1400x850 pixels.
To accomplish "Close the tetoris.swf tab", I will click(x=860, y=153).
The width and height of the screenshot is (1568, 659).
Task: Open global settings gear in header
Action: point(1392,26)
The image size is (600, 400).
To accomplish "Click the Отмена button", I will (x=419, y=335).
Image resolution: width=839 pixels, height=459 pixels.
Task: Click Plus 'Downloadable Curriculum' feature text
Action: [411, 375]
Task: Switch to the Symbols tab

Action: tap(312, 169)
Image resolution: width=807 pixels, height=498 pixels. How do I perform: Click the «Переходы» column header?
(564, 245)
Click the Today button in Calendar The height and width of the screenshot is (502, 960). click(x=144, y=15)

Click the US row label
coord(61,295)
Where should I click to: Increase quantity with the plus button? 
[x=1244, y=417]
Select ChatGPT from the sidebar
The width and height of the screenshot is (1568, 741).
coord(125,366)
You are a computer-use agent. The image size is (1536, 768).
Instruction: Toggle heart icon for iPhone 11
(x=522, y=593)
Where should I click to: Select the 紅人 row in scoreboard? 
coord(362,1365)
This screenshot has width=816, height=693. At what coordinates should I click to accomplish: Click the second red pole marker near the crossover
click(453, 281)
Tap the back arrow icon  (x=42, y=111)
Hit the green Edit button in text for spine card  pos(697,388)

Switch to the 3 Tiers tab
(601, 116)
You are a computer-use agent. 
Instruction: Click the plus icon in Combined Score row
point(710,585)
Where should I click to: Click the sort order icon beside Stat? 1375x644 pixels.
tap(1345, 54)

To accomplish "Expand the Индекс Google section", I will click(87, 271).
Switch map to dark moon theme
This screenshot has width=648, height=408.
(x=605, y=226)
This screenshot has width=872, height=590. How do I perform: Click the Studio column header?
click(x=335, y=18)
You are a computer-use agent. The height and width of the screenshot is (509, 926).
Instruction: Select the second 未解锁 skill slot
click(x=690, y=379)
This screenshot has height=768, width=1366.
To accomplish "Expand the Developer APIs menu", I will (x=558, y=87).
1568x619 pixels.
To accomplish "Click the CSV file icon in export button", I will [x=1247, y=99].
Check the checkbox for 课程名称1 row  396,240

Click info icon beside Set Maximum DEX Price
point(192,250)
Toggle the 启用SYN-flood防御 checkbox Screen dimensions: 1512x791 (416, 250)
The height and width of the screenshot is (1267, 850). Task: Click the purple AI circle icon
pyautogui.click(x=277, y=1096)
• • • • • • •
Your instructions
If a line in the entries above has the word "size", copy it.

Written response
The image size is (600, 400).
You are a computer-use agent. The image size is (1536, 768).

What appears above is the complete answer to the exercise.